= Interleukin 27 =

Protein in immune system

Interleukin 27 (IL-27) is a member of the IL-12 cytokine family. It is a heterodimeric cytokine that is encoded by two distinct genes, Epstein-Barr virus-induced gene 3 (EBI3) and IL-27p28. IL-27 is expressed by antigen presenting cells and interacts with a specific cell-surface receptor complex known as IL-27 receptor (IL-27R). This receptor consists of two proteins, IL-27Rɑ and gp130. IL-27 induces differentiation of the diverse populations of T cells in the immune system and also upregulates IL-10.

== Signal transduction ==
When IL-27 binds to the IL-27 receptor, signaling pathways including JAK-STAT and p38 MAPK pathways are turned on. There are two types of responses, pro-inflammatory and anti-inflammatory, which involve different types of cells, such as macrophages, dendritic cells, T cells, and B cells. The response that is activated is very much dependent on the external surrounding of IL-27.
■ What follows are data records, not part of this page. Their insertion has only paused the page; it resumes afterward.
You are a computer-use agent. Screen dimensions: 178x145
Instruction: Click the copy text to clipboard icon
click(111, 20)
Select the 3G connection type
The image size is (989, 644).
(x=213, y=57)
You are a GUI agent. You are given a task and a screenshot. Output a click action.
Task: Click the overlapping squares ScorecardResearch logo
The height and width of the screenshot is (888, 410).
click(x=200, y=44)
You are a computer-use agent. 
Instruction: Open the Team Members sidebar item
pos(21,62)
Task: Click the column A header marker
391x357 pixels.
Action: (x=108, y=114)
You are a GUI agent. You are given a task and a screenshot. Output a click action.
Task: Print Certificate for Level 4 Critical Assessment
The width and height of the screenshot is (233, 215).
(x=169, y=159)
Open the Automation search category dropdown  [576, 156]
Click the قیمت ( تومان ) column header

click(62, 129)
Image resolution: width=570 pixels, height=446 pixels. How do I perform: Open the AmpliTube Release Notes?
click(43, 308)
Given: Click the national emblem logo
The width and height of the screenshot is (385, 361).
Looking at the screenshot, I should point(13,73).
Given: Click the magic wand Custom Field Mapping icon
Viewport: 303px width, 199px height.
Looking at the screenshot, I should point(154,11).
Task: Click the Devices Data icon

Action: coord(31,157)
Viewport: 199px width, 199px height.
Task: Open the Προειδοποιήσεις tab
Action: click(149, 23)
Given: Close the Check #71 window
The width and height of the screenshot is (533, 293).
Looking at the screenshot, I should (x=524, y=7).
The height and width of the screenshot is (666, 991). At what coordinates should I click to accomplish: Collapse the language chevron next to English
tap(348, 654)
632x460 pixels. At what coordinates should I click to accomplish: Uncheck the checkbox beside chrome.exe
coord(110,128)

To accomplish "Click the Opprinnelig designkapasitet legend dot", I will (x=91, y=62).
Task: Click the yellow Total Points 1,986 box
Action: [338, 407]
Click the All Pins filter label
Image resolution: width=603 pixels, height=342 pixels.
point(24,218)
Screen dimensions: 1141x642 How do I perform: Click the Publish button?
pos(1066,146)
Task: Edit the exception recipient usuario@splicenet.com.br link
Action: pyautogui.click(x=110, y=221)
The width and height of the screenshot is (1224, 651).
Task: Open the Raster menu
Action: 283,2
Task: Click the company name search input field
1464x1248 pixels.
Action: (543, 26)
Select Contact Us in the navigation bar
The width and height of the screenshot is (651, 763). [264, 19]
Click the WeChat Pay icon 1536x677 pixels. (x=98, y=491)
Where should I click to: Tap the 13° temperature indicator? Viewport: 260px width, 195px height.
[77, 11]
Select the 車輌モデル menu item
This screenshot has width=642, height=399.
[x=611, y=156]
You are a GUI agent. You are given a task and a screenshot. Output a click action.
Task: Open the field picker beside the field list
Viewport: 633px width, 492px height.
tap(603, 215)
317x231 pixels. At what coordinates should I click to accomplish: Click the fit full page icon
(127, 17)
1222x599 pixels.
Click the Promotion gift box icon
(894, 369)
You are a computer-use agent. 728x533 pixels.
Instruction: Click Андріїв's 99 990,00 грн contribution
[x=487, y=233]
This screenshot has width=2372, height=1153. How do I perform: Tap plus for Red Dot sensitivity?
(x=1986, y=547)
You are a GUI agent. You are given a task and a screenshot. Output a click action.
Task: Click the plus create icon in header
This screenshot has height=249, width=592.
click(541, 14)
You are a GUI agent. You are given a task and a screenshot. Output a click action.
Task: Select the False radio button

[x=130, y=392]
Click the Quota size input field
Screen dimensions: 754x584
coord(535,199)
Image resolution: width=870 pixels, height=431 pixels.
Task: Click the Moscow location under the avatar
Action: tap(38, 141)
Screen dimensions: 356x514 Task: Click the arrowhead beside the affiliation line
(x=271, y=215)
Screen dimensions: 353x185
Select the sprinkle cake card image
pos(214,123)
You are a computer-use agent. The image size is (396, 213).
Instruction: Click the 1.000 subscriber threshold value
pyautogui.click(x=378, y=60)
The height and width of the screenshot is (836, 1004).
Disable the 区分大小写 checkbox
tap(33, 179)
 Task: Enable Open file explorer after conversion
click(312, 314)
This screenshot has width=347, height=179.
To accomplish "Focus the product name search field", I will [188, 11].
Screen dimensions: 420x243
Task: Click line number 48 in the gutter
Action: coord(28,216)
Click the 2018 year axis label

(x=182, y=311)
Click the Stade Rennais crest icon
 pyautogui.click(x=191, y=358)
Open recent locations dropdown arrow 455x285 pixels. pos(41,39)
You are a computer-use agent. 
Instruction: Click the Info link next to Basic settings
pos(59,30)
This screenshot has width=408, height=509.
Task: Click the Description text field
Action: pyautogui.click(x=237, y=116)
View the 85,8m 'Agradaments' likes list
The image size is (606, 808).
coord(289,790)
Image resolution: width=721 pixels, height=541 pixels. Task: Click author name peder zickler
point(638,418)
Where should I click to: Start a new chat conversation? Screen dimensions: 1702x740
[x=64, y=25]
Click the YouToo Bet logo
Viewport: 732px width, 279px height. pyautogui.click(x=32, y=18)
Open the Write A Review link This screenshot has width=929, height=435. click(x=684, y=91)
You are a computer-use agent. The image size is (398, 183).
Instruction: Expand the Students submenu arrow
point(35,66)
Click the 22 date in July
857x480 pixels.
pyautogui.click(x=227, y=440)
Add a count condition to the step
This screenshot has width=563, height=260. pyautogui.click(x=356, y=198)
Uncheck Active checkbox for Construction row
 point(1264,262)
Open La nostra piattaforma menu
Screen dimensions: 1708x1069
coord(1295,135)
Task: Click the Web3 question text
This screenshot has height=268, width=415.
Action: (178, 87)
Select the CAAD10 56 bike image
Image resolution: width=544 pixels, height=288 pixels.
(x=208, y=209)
== Differentiation of T cells ==
There are many different subsets of T cells, such as Th1, Th2, Th17, Tr1, and Treg cells; IL-27 is greatly involved in differentiation through inducing or suppressing of each T cell subset. Th1 cells, which express IFNγ, are generated by IL-27 through STAT1 dimerization and nuclear localization which subsequently leads to the expression of T-bet and signature Th1 genes. Th2 cells, which express IL-4, are inhibited by IL-27 through the transcription factor GATA-3. Th17 cells, which express IL-17, IL-22, and granulocyte macrophage colony-stimulating factor (GM-CSF), are inhibited by IL-27 through STAT1 and expression of transcription factor RORγt. Tr1 cells, which express IL-10, are induced by IL-27 through the transcription factor c-Maf. Treg cells are inhibited by IL-27 through STAT1 and STAT3.

== IL-10 production ==
IL-10 acts in an anti-inflammatory manner by suppressing inflammatory responses. One way that IL-27 can have an anti-inflammatory response is through the expression of IL-10. IL-27 has been found to be involved in the production of IL-10 by stimulating the various subsets of T cells, especially Tr1 cells. Also involved are the STAT1 and STAT3 transcription factors that bind specifically to the receptor subunits, IL-27ɑ and glycoprotein. IL-27 is able to activate STAT3 signaling, which eventually leads to an increase of IL-10 secretion from Treg cells.